ここで初めてシグルドさんが攻撃と回避で悩むような仕草を見せたのですが、安全第一で冷静に距離を取ろうと後ろに跳びかけて……私のスカート翼が異様に伸びている事に気づき、バックステップでは回避しきれないとすかさず垂直跳びに切り替えて私の足払いを回避しました。
(かかりました!)
とはいえその行動は私の狙い通りで、スカート翼がシグルドさんの真下に来た瞬間に股間を強襲する勢いで跳ね上げたのですが……その攻撃すら布地の側面を蹴るようにして宙返りをすると、その不安定な状態のまま頭部目掛けて反撃を放ってきて……私は慌てて『魔嘯剣』でその一撃をガードします。
「ぷっ!?」
(ッ…!?)
そんな何の踏ん張りもない状態からの一撃で大きく後ろに吹き飛ばされる事になったのですが、刃が当たる瞬間シグルドさんが何かしたのか『魔嘯剣』の刀身が半分ほど切り裂かれてエネルギーの流れが可笑しくなったりと、本当に色々と規格外な人ですね。
「手強いですね」
私は一息入れるつもりでそう話しかけると、安全距離まで離れたシグルドさんは楽しそうに笑いました。

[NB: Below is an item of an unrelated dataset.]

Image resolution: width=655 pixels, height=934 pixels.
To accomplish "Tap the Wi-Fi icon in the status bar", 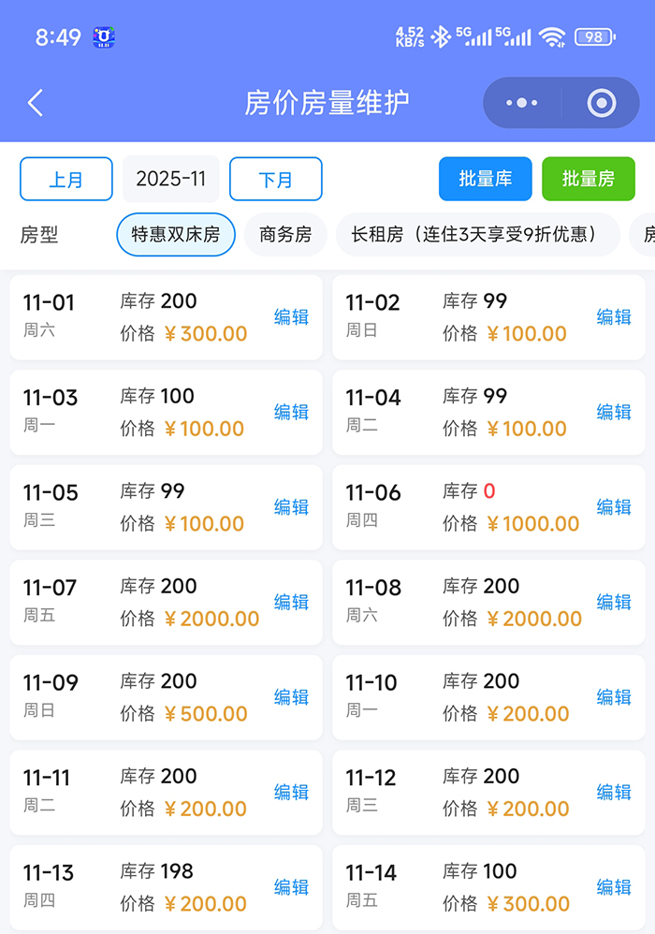I will tap(554, 36).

「一応これでご飯を食べている身だからね…ふふ、それにしても対人戦でここまで戦えるのは久しぶりだよ…できたらこれからも定期的に手合わせをしてくれると嬉しいのだけど」
高揚しているシグルドさんが笑ったのですが、私もこの難敵にどう挑もうと笑みを浮かべてしまいます。
「そう言ってくださるのは光栄ですが…スキルを使っていないシグルドさんに言われてもただの嫌みにしか聞こえませんよ?」
『魔嘯剣』の力をまともに引き出せていないので勝負はこれから……と言いたいのですが、先ほどの斬撃も実は本人の実力のようですし、シグルドさんはハンデのつもりなのかゲーム的なスキルを一つも使っていないのですよね。
「それはユリエルも一緒だと思うのだけど…?」
「それは、まあ…“剣”の勝負ですし、それでもパッシブ系のスキルは使っていますよ?」
機動力を生かして遠距離から【オーラ】や【ルドラの火】で攻撃をし続けるというのも何か違うような気がしますからね、多少自重しているというのはあるのですが……シグルドさんはそんな最低限のパッシブスキルすら使っている気配がありません。
「僕がこのゲームをしている理由は剣の練習の為だからね、武器スキル以外の戦闘スキルは覚えないようにしているんだ…そうしないと訓練にならないからね」
そしてさも当然のようにシグルドさんがそんな事を言うのですが、もしかしてまったく戦闘系のスキルを取得せずにゴルオダスとかに挑んでいたのでしょうか?それはなかなか凄い話ですが、それはそれで勿体ない話のような気がしますね。
「仕事熱心なのは良い事だと思うのですが…現実では体験できない事が出来るのがゲームですからね、色々な発見や感覚が広がるチャンスをふいにするのは勿体なくないですか?」
私は『搾精のリリム』という種族になった事で色々な価値観が広がったような気がしますし、新しいスキルを覚えた時のアノ感覚はなかなか癖になると思います。
「なるほど…確かにそういう考え方もあるんだね、参考になるよ」
私の言葉に多少心が惹かれたのかシグルドさんがニッコリと微笑むのですが……刀を構えたままのシグルドさんが笑っているというのは何とも不安になってくる絵面ですね。
「折角のゲームですからね、色々な事に挑戦してみるのもいいかもしれませんよ?」
「そうだね、確かにゲームでしかできない体験というのも重要かもしれないね」
そんな会話をしながら私達は剣を構えるのですが、お互いの力量は大体把握できましたし、呼吸も整ったのでこのまま第二ラウンドを開始しようと間合いを測り始め……。
「てめえら!なかなか戻って来ねえと思ったら何で俺の工房の前で喧嘩してんだ!営業妨害だぞ!!つーか俺の打った剣がさっそく折れかけてるじゃねえかっ!!」
待ちくたびれてプンスカ怒るドゥリンさんの一喝によって私達の勝負はお開きになってしまいました。
※Q:なぜシグルドさんが試合を申し込んだの?
A:魅了を受けてウキウキしたから、そして2人とも意外とノリの良い戦闘狂だからです。
※こまごまと修正しました(1/9)。